THE PROBLEM — Extract word for word the lines of the listing from its start to the line holding "[listitem] (66, 1270)", both ends kept; pictures are not part of the copy.
====== GIVEN RECORDS ======
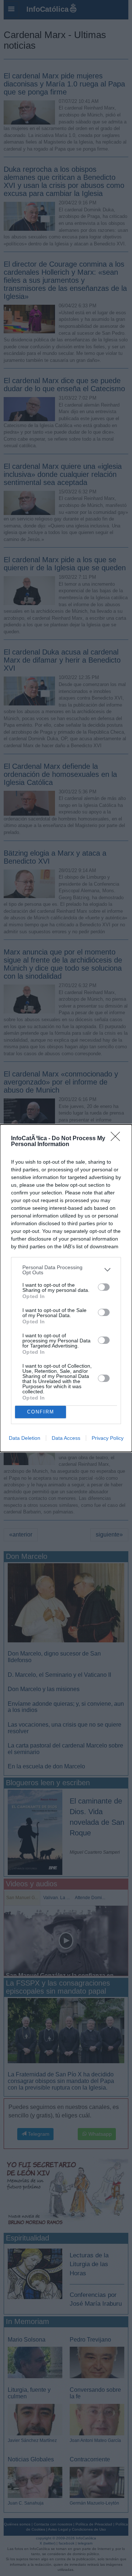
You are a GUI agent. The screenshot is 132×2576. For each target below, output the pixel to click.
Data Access (66, 1438)
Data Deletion (24, 1438)
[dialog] (66, 1288)
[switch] (104, 1287)
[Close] (118, 1139)
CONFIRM (40, 1412)
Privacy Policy (108, 1438)
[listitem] (66, 1270)
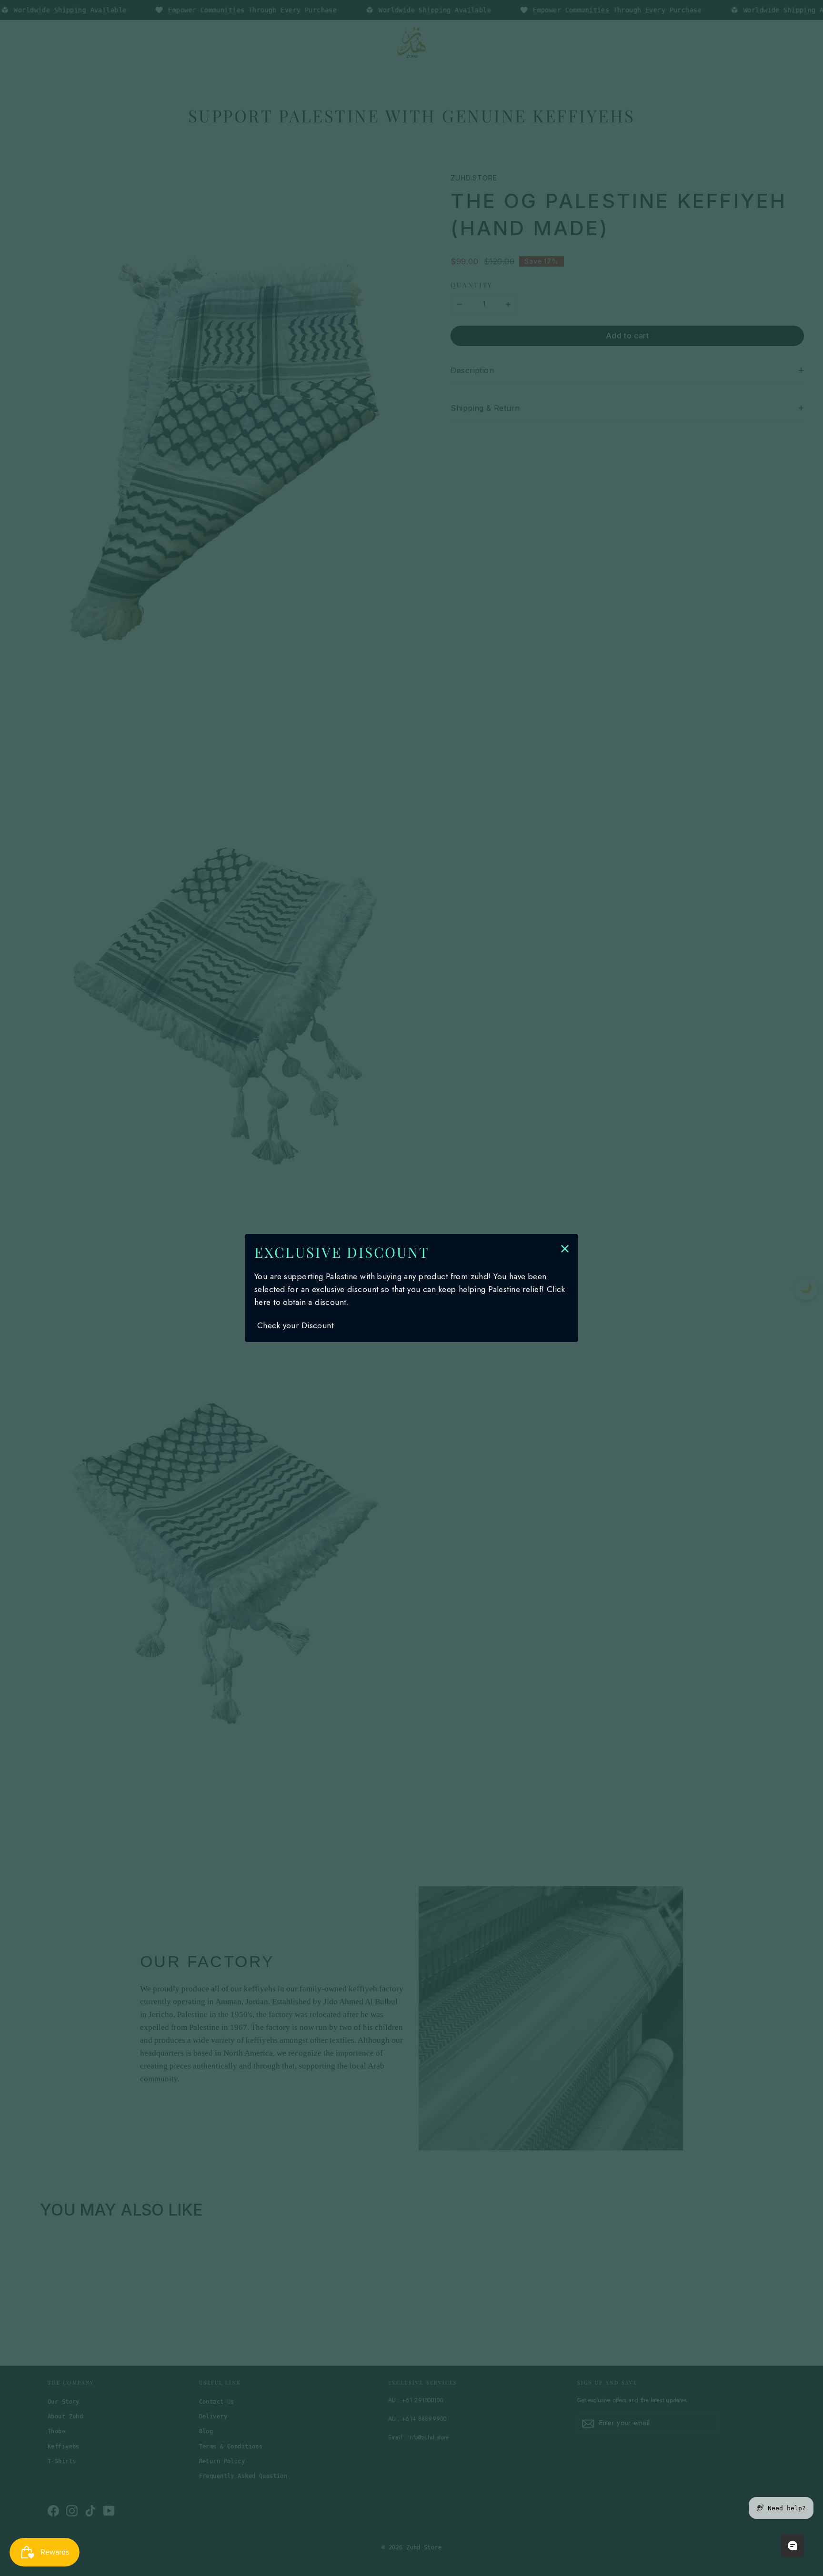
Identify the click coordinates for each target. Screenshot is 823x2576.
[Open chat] (792, 2545)
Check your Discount (295, 1325)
======
SOLUTION FOR THIS TASK —
You are a GUI agent. The screenshot is 132×2576. For each target below, output the pixel to click.
Data Access (66, 1438)
Data Deletion (24, 1438)
[dialog] (66, 1288)
[switch] (104, 1287)
[Close] (118, 1139)
CONFIRM (40, 1412)
Privacy Policy (108, 1438)
[listitem] (66, 1270)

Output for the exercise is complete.